HI ,
Assuming that your looking for streaming   use case , i think this is a better approach 
  1. Send Avro from logstash  ,better performance.
  2. Deserialize it to POJO .
  3. Do logic...



On Mon, Apr 23, 2018 at 4:03 PM, Lehuede sebastien <lehuede.s@gmail.com> wrote:
Hi Guys,

I'm actually trying to understand the purpose of Table and in particular KafkaJsonTableSource. I try to see if for my use case ths can be usefull. 

Here is my context :

I send logs on logstash, i add some information (Type, Tags), Logstash send logs to Kafka in JSON format and finally i use Flink-Connector-Kafka to read from Kafka and parse the logs.

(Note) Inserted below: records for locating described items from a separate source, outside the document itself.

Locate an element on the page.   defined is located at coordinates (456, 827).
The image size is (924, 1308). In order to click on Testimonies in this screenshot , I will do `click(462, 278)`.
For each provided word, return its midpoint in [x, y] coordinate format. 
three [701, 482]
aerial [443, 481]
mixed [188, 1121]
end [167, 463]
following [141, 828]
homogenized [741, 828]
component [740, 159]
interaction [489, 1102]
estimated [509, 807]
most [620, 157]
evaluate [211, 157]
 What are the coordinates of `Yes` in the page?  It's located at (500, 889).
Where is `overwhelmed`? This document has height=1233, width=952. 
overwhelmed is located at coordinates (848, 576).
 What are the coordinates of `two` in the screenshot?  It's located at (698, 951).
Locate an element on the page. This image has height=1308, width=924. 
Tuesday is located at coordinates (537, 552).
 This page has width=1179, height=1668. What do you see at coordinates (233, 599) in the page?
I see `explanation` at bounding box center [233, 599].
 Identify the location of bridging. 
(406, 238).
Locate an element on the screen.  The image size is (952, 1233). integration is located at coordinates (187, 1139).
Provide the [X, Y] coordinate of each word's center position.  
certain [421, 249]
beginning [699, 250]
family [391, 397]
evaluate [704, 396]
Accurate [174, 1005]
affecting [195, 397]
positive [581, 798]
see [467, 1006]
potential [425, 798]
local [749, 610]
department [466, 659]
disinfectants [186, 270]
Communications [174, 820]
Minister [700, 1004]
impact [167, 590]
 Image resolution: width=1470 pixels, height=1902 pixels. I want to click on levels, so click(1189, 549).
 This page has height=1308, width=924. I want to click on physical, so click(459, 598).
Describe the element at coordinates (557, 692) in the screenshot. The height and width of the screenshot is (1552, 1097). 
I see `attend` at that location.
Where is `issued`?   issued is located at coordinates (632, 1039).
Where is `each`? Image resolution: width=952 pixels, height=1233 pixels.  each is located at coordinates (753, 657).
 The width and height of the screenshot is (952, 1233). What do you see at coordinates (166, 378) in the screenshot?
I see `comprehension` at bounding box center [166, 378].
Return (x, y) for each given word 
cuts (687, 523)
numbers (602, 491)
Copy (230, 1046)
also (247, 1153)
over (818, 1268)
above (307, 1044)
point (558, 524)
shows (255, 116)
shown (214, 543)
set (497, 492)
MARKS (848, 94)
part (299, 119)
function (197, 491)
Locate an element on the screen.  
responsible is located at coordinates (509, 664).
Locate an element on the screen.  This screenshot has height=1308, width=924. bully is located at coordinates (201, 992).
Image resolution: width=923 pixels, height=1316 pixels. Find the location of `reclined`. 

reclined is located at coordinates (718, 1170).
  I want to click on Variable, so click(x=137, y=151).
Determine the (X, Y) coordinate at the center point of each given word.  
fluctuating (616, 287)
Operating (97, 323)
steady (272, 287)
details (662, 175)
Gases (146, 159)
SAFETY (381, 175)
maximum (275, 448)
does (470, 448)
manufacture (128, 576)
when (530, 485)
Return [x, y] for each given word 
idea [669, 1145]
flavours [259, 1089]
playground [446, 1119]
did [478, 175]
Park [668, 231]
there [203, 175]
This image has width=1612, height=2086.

Before any processing events from Kafka to Flink look like this :

{"message":"accept service_id: domain-udp; src: 1.1.1.1; dst: 2.2.2.2; proto: udp; product: VPN-1 & FireWall-1; service: 53; s_port: 32769","@timestamp":"2018-04-20T14:47:35.285Z","host":"FW"}

Then i use "JSONDeserializationSchema" to deserialize events :

FlinkKafkaConsumer011<ObjectNode> kafkaConsumer = new FlinkKafkaConsumer011<>("Firewall",new JSONDeserializationSchema(),properties);

I take the value of the key "message" :

public String map(ObjectNode value) throws Exception {
                                String message = value.get("message").asText();

Then parse it with Java Regex and put each match group in a String/Int/... :

action : accept
service_id : doamin-udp
src_ip : 1.1.1.1
dst_ip : 2.2.2.2
.....

Now i want to replace "message" key by "rawMessage" and put each match group in JSON object to obain the final result :

{"rawMessage":"accept service_id: domain-udp; src: 1.1.1.1; dst: 2.2.2.2; proto: udp; product: VPN-1 & FireWall-1; service: 53; s_port: 32769",
"@timestamp":"2018-04-20T14:47:35.285Z",
"host":"FW",
"type":"firewall",
"tags":["Checkpoint"],
"action":"accept",
"service_id":"domain-udp",
"src_ip":"1.1.1.1",
"dst_ip":"2.2.2.2",
...}

I'm a newbie with Streaming Application technologies, with Flink, and for the moment i still discover how it works and what are the different fonctionnalities. But when i was looking for a solution to obtain my final result, i came across KafkaJsonTableSource. 

Does anyone think this can be a good solution for my use case ? 

I think i will be able to store JSON from Kafka, process data then modify the table and send data to another Kafka, is it correct ? 

Regards,
Sebastien